## PROVIDED ENTRIES
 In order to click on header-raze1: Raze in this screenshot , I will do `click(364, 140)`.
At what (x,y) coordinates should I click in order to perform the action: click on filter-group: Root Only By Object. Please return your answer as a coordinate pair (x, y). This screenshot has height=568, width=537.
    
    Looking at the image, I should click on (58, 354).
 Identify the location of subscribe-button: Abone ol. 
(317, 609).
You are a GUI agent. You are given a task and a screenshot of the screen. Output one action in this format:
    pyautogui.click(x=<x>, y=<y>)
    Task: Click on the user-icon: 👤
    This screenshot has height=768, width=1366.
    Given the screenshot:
* * *
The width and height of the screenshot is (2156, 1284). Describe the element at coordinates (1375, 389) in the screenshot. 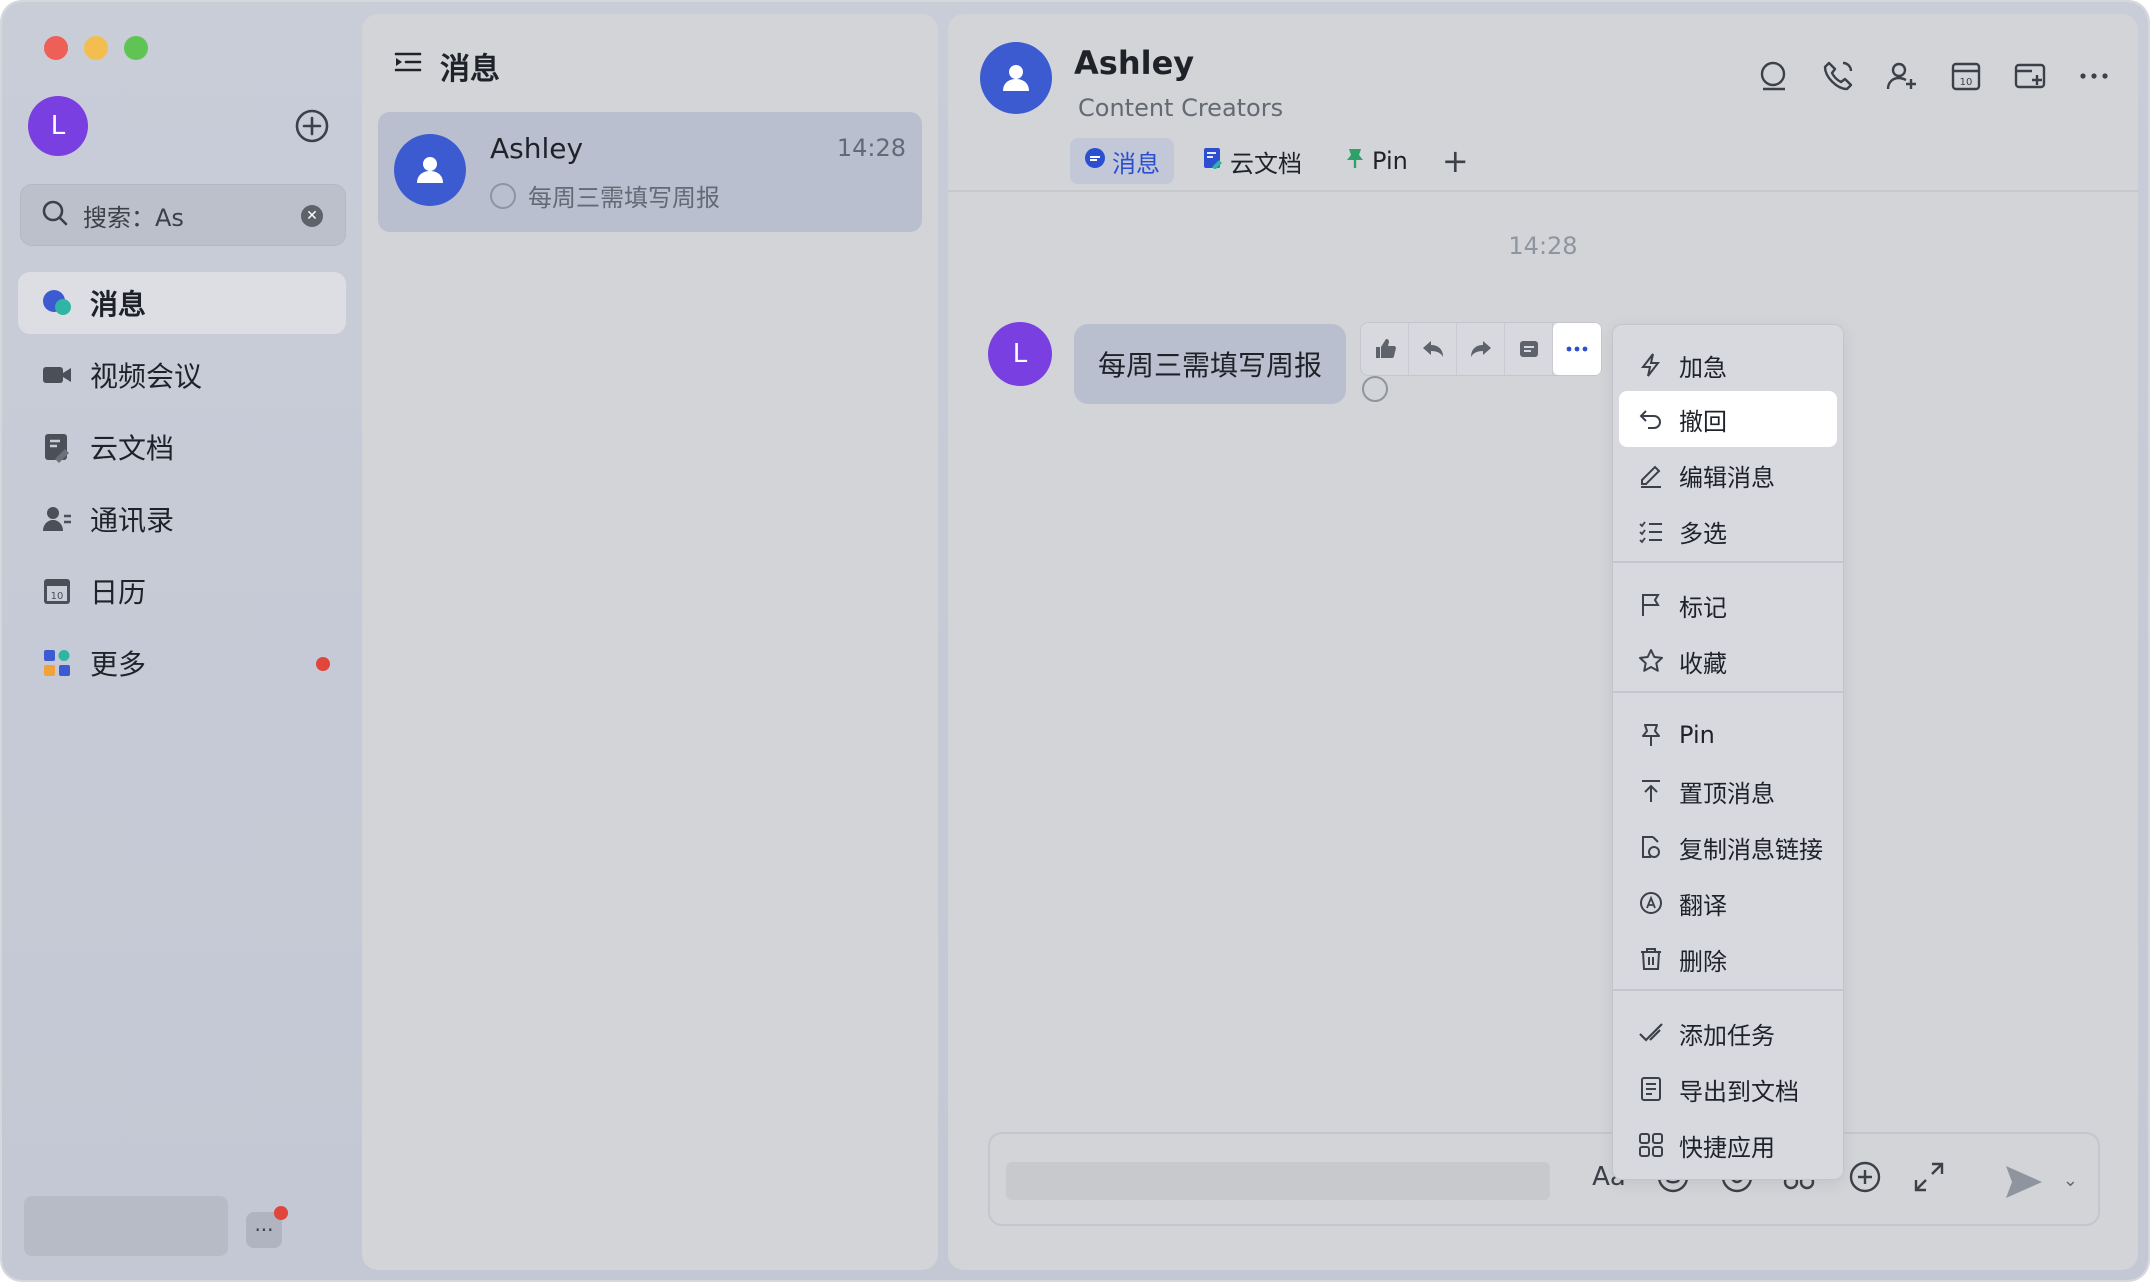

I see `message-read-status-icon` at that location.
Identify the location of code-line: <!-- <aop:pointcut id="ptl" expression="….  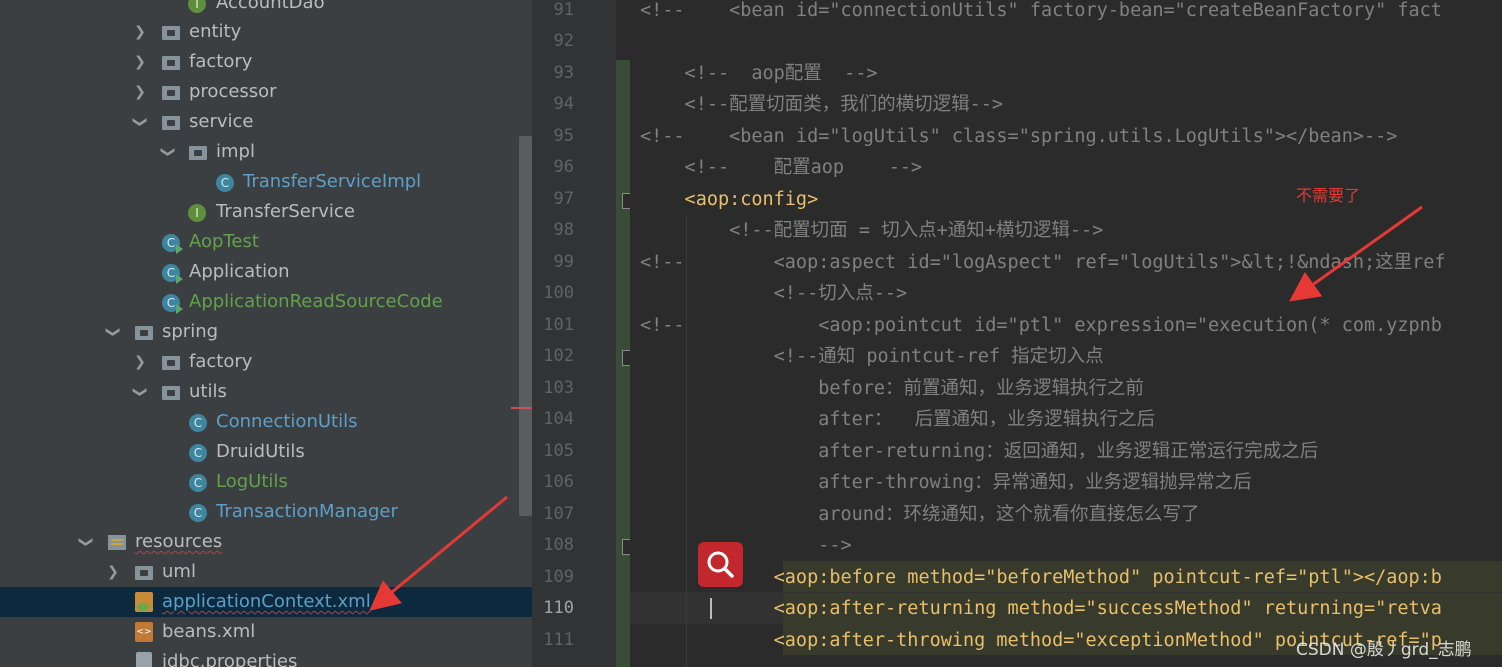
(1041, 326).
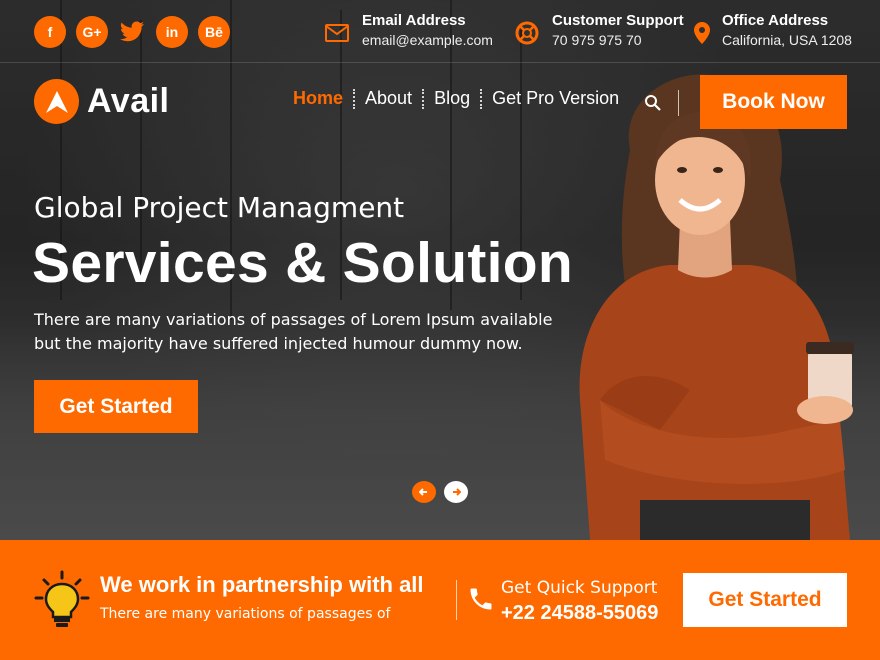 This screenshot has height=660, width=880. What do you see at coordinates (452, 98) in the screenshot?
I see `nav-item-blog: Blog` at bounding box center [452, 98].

## WORK TASK
In the lines between the one holding "Identify the location of code-line: <!-- <aop:pointcut" and the one holding "center [452, 98].", inclusive, swap "Identify" for "Locate" and change nothing else. Give only those lines, with the pictures left out.

## ANSWER TO THE EXERCISE
Locate the location of code-line: <!-- <aop:pointcut id="ptl" expression="….  
(1041, 326).
 This screenshot has height=660, width=880. What do you see at coordinates (452, 98) in the screenshot?
I see `nav-item-blog: Blog` at bounding box center [452, 98].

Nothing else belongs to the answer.